My cousin’s first hint of something amiss began with daily long distant phone calls filled with angry rants. The parents on one side of the country looked at each other with astonishment and concern as their son once again dumped his rage on them from his side of the country.
They carefully asked, “have you been taking your medication?”
“I am fine. I don’t need any medicine. I am doing just great.”
They knew better. His postings on Facebook and phone calls validated their concern. He ranted about the police stopping him. He ranted about his pets being removed from his property when he left them untended while he communed with nature for a few days.
“I love my dog,” he protested.
He quarreled with the authorities. He had not crossed the line that made him a danger to others or himself. Not yet, anyway. His parents knew his actions and words threatened his health and his freedom. They could do nothing.
His brother and sister traveled across the nation to bring him home. He was not there. One of his new friends assured them, “He is a great guy. I did not realize this was happening. When I see him, I will try to persuade him to take his medicine.”
The family waited. They prayed.

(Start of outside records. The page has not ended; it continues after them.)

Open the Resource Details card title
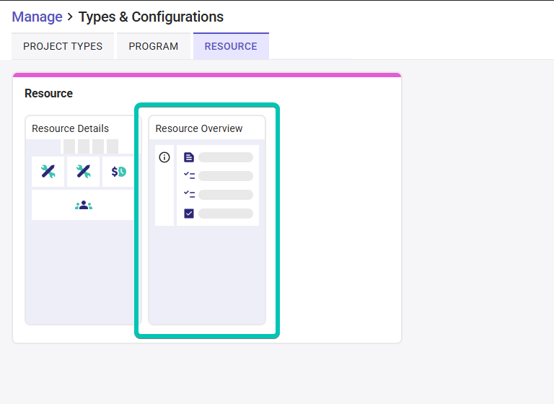pos(70,128)
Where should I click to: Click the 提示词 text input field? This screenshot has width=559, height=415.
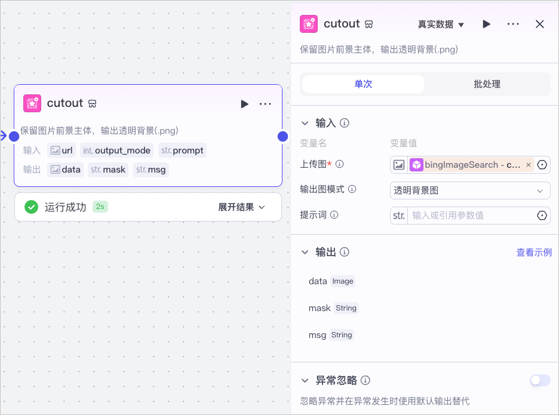(471, 216)
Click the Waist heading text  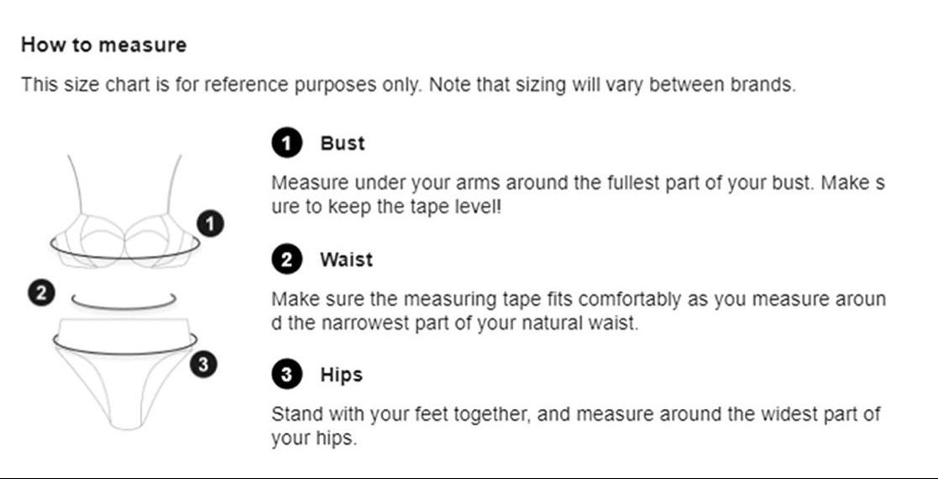(346, 260)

They wished he would renew his daily angry phone calls, “At least then we knew he was alive. He has never been this bad before. He has always said he would take his medicine so he wouldn’t get this bad.”
The hardest part of mental illness have wrapped around my cousin’s family. Mom, dad and siblings might go about their routine life and look normal. They aren’t “normal.” They hurt. They want their loved one safe and in his right mind. They don’t like even the thought of potential encounters with the police who are simply doing their duties of maintaining order. An arrest could be devastating for their son. In the past, doctors said an incarceration could possibly trigger a psychosis so deep that he would never recover – not even with medicine.
It hurt to read my cousin’s Facebook postings. I prayed, and I recalled our own family’s mental health crises. For one of our sons, three hospitalizations in as many months and an arrest for disorderly conduct followed months of insufficient medication. A court order for regular shots of Haldol to calm the mind left him able to hold a job and return to a semblance of normality. It took a couple of years before the doctors again prescribed modern medications. A decade later, with sufficient medication, the doctors made a rare declaration “Your illness is in remission, but keep taking the medicine.”
For another family member, we were stunned when the nurse at the psyche ward said, “We are arranging for a room at a long-term care facility.” She predicted we would visit him about once a month.
We visited and listened befuddled with the word salad he spewed.
Did the doctors really say, “No improvement expected?” My world slumped into discouragement. Modern medication had failed.
Time did not fail. Through the months, his mind calmed and he slowly realized his options. He chose to leave the facility and live closer to family. His choices since then have not always been ideal but he takes his medications and manages.
As I read my cousin’s post, I prayed for my cousin. I prayed for an intervention, a return home and that their son would regain his mental health. I pray that he accept the medicine and realize anew the depth of his family’s love.